(Records from a data source)
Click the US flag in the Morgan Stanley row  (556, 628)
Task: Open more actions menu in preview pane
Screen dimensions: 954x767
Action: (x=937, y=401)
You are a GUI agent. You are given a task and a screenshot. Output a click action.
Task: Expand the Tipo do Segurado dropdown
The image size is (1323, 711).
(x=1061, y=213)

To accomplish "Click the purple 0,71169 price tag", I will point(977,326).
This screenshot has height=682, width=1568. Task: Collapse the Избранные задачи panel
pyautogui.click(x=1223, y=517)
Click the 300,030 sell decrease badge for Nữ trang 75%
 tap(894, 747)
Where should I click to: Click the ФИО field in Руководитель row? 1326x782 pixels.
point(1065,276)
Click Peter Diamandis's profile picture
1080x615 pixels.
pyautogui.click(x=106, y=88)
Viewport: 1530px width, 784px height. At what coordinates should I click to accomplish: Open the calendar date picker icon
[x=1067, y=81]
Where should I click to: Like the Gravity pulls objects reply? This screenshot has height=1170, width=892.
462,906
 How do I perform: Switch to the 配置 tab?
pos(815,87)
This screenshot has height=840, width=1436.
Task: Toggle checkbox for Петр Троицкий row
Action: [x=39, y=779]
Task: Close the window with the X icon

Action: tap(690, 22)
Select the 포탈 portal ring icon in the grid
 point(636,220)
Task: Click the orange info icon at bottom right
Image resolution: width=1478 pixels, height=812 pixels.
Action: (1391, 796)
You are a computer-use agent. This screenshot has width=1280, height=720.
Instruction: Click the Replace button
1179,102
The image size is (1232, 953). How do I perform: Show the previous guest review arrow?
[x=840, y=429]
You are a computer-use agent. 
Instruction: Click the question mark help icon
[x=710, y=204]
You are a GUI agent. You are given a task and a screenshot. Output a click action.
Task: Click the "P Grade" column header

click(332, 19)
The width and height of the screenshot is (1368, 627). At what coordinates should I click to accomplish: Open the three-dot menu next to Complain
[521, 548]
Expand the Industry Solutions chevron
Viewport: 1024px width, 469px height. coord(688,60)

### ACTIVITY
Repeat all the records without altering a single word.

### ANSWER BOX
Click the US flag in the Morgan Stanley row  (556, 628)
Task: Open more actions menu in preview pane
Screen dimensions: 954x767
Action: (x=937, y=401)
You are a GUI agent. You are given a task and a screenshot. Output a click action.
Task: Expand the Tipo do Segurado dropdown
The image size is (1323, 711).
(x=1061, y=213)

To accomplish "Click the purple 0,71169 price tag", I will point(977,326).
This screenshot has height=682, width=1568. Task: Collapse the Избранные задачи panel
pyautogui.click(x=1223, y=517)
Click the 300,030 sell decrease badge for Nữ trang 75%
 tap(894, 747)
Where should I click to: Click the ФИО field in Руководитель row? 1326x782 pixels.
point(1065,276)
Click Peter Diamandis's profile picture
1080x615 pixels.
pyautogui.click(x=106, y=88)
Viewport: 1530px width, 784px height. At what coordinates should I click to accomplish: Open the calendar date picker icon
[x=1067, y=81]
Where should I click to: Like the Gravity pulls objects reply? This screenshot has height=1170, width=892.
462,906
 How do I perform: Switch to the 配置 tab?
pos(815,87)
This screenshot has height=840, width=1436.
Task: Toggle checkbox for Петр Троицкий row
Action: [x=39, y=779]
Task: Close the window with the X icon

Action: tap(690, 22)
Select the 포탈 portal ring icon in the grid
 point(636,220)
Task: Click the orange info icon at bottom right
Image resolution: width=1478 pixels, height=812 pixels.
Action: (1391, 796)
You are a computer-use agent. This screenshot has width=1280, height=720.
Instruction: Click the Replace button
1179,102
The image size is (1232, 953). How do I perform: Show the previous guest review arrow?
[x=840, y=429]
You are a computer-use agent. 
Instruction: Click the question mark help icon
[x=710, y=204]
You are a GUI agent. You are given a task and a screenshot. Output a click action.
Task: Click the "P Grade" column header

click(332, 19)
The width and height of the screenshot is (1368, 627). At what coordinates should I click to accomplish: Open the three-dot menu next to Complain
[521, 548]
Expand the Industry Solutions chevron
Viewport: 1024px width, 469px height. coord(688,60)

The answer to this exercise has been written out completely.